Prácticamente todos tenemos una huella indeleble del terror en nuestro pasado. Quizás bajamos las escaleras de noche para coger un vaso de agua y entrevimos por la puerta el verdadero rostro del horror. Quizás ese rostro fuera el de Regan, permanente cara del terror cinematográfico, o quizás no era más que una pelota cayendo lentamente por unos escalones similares a los que pisamos en ese momento. Igual que descubrir por error que nuestros padres practican sexo en la habitación de al lado, tener un breve atisbo del auténtico horror con corta edad se convierte casi en un umbral de paso obligatorio.

En mi caso, y quizás como en el de muchas personas, este atisbo del terror no surgió de la televisión de tubo del salón sino de un vistazo a una revista y su impactante vídeo de inicio. La llegada de Resident Evil 2 al mercado marcó mi paso al mundo de las pesadillas diarias y los terribles terrores nocturnos, reflejo atávico nuestros ancestros, ya que fue su descubrimiento lo que activó algo en mi cabeza que me tuvo meses aterrorizado. Curiosamente los terrores derivados de ese disparador no tenían nada que ver con el mundo ficcional que me presentaba el juego, es más, ni siquiera lo jugué hasta cierto tiempo después (a pesar de haber jugado ya a la primera entrega). Estos terrores derivaron de elementos cotidianos dentro de mi día a día; la misma noche, el arquetípico rayo de luna y la diabólica sombra o, el más terrible de todos, una muñeca de porcelana familiar… Nada de aquello pertenecía al mundo terrorífico que nos presentaba el título de Capcom; no había zombies ni desmembramientos ni sangre en mis pesadillas y mis noches en vela.

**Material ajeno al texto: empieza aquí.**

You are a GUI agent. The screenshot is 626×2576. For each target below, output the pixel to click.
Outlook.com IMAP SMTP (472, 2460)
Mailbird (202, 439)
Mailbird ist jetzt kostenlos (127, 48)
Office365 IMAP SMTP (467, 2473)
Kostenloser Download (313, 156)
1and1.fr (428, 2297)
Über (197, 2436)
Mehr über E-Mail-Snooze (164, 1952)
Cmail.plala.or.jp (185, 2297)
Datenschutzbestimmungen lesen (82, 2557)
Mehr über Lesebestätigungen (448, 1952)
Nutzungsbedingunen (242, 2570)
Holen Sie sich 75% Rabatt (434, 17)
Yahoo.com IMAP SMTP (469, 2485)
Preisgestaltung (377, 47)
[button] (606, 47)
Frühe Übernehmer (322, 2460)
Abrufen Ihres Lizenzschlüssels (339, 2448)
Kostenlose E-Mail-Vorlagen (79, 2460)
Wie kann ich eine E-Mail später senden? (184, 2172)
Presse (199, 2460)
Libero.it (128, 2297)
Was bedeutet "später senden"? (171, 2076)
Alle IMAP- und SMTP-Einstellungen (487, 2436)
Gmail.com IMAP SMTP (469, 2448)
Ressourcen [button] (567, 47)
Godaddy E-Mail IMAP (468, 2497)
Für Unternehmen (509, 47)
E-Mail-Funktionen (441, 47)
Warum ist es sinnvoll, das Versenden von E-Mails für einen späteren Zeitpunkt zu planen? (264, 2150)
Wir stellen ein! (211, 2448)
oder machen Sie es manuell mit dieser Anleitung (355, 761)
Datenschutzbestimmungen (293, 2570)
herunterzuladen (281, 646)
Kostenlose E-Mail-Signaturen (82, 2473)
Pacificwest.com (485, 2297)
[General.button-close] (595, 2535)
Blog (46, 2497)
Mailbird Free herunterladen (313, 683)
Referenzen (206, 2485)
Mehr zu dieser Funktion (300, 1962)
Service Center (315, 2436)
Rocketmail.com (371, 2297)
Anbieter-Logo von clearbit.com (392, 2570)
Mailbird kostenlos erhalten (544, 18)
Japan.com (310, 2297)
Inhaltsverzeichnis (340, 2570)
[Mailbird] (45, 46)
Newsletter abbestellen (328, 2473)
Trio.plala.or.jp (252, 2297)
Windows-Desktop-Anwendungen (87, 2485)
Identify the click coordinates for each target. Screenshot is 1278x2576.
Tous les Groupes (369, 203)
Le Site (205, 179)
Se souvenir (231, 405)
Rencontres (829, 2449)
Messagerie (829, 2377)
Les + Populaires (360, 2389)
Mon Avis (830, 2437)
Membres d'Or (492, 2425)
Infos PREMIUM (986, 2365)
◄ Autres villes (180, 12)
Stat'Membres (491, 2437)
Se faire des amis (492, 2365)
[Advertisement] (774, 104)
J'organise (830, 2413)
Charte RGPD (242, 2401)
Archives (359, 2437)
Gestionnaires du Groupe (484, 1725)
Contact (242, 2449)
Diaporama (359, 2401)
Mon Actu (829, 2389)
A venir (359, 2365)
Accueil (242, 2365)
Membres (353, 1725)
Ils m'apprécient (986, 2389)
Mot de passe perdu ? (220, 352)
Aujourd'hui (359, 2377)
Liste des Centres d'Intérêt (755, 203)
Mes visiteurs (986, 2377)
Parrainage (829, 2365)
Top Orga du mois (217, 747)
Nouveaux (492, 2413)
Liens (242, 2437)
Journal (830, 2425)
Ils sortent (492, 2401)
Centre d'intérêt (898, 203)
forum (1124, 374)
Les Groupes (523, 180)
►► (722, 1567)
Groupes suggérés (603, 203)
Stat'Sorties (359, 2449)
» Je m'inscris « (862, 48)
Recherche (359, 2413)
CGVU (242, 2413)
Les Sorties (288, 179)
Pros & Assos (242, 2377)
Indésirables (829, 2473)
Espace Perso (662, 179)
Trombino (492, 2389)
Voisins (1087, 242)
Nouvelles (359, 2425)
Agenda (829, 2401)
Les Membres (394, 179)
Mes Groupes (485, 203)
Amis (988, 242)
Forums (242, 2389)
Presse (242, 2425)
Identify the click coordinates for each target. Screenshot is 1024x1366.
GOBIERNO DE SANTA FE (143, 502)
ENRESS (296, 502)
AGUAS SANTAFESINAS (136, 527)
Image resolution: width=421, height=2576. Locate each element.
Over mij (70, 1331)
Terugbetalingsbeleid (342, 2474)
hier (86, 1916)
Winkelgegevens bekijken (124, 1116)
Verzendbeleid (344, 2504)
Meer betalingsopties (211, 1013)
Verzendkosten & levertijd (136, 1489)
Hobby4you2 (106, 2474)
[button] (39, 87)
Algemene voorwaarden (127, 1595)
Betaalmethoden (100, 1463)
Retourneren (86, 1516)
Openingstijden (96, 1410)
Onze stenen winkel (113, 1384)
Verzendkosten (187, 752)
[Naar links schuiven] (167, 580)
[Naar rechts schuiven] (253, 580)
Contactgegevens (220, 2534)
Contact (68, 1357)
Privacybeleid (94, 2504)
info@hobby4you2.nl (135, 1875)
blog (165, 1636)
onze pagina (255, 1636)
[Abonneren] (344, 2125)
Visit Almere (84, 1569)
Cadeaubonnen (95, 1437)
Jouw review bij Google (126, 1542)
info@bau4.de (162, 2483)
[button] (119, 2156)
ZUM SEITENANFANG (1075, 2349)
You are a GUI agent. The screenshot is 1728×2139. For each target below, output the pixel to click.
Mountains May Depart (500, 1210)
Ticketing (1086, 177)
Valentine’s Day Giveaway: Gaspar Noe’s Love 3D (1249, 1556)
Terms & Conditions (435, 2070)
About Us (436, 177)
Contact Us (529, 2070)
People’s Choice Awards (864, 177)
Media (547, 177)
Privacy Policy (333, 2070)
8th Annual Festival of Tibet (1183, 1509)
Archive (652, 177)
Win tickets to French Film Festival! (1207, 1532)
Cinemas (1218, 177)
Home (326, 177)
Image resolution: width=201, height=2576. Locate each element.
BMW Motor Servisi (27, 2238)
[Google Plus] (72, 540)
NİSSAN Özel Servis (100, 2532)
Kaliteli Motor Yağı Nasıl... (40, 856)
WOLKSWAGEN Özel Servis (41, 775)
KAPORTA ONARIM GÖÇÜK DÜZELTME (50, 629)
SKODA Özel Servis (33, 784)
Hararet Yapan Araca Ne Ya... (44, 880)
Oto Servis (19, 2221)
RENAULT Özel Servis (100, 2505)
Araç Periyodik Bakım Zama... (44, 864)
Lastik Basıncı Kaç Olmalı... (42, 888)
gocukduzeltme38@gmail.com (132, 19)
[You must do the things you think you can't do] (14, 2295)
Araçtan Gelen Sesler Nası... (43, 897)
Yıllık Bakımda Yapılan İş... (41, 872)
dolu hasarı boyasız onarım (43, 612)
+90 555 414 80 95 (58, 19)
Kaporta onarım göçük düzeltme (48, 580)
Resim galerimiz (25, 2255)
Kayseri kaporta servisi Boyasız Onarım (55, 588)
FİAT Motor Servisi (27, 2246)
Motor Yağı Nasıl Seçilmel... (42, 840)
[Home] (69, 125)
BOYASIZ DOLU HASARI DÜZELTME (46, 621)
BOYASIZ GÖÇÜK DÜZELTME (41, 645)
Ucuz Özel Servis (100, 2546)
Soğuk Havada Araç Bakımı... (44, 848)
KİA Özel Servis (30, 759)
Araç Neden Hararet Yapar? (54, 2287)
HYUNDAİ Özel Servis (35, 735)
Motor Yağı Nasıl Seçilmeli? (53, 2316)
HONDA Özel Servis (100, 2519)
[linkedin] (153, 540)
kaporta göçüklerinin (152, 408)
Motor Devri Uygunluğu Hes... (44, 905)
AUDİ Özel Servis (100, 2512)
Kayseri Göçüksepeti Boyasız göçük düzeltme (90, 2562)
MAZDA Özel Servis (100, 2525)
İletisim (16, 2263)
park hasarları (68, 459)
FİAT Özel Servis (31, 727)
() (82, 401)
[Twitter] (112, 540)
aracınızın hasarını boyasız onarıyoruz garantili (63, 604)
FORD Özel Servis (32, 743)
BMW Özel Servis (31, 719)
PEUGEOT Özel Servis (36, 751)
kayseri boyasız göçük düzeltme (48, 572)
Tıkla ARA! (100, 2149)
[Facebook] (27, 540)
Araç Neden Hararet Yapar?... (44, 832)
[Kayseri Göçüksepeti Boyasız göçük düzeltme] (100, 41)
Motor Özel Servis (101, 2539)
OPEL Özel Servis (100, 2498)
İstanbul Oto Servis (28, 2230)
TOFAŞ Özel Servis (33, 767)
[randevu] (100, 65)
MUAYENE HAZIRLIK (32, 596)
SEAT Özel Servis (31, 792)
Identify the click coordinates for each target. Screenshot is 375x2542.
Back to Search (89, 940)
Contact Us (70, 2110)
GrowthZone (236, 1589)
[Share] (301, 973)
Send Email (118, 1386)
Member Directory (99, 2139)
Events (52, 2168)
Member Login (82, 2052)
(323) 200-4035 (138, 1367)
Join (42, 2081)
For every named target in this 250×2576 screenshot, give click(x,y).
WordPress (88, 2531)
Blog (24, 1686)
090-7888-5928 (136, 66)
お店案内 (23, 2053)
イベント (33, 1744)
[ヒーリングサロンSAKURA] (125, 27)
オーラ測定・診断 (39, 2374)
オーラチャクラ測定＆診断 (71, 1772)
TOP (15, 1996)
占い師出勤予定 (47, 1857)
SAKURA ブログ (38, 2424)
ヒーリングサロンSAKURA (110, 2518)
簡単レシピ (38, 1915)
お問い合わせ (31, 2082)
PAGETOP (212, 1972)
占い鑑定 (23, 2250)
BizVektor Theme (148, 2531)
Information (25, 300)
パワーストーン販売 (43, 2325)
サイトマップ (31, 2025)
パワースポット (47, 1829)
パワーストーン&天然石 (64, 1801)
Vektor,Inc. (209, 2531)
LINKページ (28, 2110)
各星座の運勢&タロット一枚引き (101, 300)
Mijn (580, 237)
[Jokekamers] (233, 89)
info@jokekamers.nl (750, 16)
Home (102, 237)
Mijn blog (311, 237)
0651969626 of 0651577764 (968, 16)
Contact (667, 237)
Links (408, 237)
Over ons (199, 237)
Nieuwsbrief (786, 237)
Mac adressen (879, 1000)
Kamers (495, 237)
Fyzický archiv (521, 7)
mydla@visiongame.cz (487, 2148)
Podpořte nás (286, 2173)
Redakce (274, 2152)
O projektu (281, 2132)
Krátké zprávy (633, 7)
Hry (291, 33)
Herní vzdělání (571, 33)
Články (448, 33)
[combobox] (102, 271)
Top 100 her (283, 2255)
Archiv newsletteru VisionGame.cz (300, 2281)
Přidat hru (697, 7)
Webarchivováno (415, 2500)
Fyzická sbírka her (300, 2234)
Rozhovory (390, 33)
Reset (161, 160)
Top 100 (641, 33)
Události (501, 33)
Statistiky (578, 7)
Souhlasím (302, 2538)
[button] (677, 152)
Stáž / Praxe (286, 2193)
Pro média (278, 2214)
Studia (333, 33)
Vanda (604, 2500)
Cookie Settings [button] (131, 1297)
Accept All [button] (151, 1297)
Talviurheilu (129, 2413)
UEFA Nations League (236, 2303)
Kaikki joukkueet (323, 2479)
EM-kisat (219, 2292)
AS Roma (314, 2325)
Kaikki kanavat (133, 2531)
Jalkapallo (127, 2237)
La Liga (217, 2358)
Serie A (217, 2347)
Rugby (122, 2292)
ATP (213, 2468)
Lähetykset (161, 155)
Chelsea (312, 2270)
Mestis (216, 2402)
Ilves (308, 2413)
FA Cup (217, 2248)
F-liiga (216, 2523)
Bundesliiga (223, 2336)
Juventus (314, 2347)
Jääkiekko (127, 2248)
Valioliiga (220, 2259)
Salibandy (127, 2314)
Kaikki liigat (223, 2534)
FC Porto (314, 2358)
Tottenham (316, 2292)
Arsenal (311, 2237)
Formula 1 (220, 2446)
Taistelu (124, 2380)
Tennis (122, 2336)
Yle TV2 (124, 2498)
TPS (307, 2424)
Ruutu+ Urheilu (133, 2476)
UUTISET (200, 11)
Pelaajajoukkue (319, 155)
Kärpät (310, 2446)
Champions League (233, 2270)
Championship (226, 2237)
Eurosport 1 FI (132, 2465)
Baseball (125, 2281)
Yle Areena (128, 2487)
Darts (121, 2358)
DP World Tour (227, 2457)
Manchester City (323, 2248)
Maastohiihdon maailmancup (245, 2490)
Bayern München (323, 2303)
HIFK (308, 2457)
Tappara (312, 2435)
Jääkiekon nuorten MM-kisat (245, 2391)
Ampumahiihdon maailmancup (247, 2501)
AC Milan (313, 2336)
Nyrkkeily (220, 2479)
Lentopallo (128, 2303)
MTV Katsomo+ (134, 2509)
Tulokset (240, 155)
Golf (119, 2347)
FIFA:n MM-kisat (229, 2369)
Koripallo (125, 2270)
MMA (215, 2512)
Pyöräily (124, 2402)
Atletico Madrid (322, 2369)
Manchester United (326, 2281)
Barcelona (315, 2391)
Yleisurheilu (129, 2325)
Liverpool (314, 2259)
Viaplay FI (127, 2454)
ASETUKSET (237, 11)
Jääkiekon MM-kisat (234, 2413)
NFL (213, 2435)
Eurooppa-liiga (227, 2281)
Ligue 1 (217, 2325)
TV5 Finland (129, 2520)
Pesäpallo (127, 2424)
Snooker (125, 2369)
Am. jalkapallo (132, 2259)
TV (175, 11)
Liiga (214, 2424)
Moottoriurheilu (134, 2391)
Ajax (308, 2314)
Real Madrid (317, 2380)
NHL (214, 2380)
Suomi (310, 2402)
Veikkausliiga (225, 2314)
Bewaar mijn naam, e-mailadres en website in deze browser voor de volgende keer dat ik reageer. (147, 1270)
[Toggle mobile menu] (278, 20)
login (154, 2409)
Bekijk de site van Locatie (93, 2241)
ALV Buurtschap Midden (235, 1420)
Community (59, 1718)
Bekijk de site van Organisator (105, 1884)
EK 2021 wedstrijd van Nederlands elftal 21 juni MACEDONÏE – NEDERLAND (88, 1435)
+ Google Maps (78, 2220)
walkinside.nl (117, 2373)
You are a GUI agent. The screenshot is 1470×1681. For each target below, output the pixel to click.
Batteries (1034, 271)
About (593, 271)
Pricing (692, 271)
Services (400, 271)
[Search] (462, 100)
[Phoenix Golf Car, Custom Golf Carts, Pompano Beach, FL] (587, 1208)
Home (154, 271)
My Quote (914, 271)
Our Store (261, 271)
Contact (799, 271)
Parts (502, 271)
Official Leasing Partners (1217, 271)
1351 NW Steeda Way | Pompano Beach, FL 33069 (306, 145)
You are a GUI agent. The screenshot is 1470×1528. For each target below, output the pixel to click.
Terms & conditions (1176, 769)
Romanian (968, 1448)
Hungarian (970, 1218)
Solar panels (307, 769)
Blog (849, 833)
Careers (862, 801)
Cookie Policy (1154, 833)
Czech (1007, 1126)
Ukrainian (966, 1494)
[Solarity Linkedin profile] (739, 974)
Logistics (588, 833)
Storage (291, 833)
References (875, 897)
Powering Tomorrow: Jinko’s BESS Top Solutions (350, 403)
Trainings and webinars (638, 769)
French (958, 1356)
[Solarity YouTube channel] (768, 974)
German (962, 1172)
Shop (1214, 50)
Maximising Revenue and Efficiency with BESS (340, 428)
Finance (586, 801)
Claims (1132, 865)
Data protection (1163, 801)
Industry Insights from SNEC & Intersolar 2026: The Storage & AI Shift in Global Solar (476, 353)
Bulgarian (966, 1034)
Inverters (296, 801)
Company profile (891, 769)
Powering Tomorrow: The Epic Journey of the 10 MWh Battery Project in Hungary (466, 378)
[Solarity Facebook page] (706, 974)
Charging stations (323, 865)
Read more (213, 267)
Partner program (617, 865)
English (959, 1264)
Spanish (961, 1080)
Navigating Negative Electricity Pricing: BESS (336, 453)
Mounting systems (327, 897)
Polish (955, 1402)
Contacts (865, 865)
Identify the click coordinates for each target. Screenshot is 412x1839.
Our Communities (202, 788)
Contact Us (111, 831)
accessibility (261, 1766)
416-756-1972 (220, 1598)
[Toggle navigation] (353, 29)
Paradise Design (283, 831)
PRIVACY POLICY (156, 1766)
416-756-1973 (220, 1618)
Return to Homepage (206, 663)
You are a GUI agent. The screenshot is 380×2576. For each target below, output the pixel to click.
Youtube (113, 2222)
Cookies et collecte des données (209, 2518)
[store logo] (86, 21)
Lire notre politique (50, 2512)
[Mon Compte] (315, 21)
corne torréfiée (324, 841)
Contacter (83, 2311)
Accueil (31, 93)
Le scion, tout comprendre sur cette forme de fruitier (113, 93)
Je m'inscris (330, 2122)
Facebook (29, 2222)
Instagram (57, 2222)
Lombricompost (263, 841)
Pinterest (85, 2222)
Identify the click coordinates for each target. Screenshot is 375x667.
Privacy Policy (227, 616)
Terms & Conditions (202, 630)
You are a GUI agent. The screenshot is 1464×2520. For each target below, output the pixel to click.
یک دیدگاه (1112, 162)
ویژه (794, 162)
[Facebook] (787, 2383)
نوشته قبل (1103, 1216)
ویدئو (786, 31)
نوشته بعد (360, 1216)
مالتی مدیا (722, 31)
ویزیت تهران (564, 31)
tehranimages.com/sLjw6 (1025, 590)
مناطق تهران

Este recuerdo del propio miedo que debía infundir Resident Evil se convertía en un constructo mental, de la misma manera que el movimiento frenético del primer Doom era fruto del imaginario colectivo de la comunidad y no de sus cualidades técnicas y visuales. Ese nexo directo con el terror más primitivo es lo que busca Capcom con la séptima entrega de la saga Resident Evil, en palabras de sus propios desarrolladores.

Para reconectar, parece que definitivamente, con este terror que se había ido diluyendo a lo largo de las últimas entregas, Capcom ha optado por dar un arriesgado giro al concepto mismo del título. Si Resident Evil 1 se presentaba con el subtítulo “Welcome to the world of survival horror”, asentando así un término que ha sido más una losa que una descripción, en The Beggining Hour se rompe ese nexo de la propia saga con su marketing inicial.

Si echamos la vista atrás y repasamos la saga principal (dejando fuera todo aquello que no tenga número, incluyendo los maravillosos Code: Veronica, Zero o Resident Evil remake) podemos determinar dos etapas relativamente definidas. Una etapa inicial desde 1996 hasta 2005, con la trilogía fundacional de la saga y algunos de los mejores títulos fuera de la misma como Code: Veronica o Zero (pero también con experimentos como Survivor o Gaiden). Una primera etapa muy marcada por las obligaciones técnicas iniciales que derivaron en una concepción de juego. Capcom y Mikami supieron adaptar las limitaciones del primer título en una serie de elementos que reforzaban el terror que buscaban transmitir y con el paso del tiempo han sabido adaptar esas directrices dentro de entornos no tan limitados.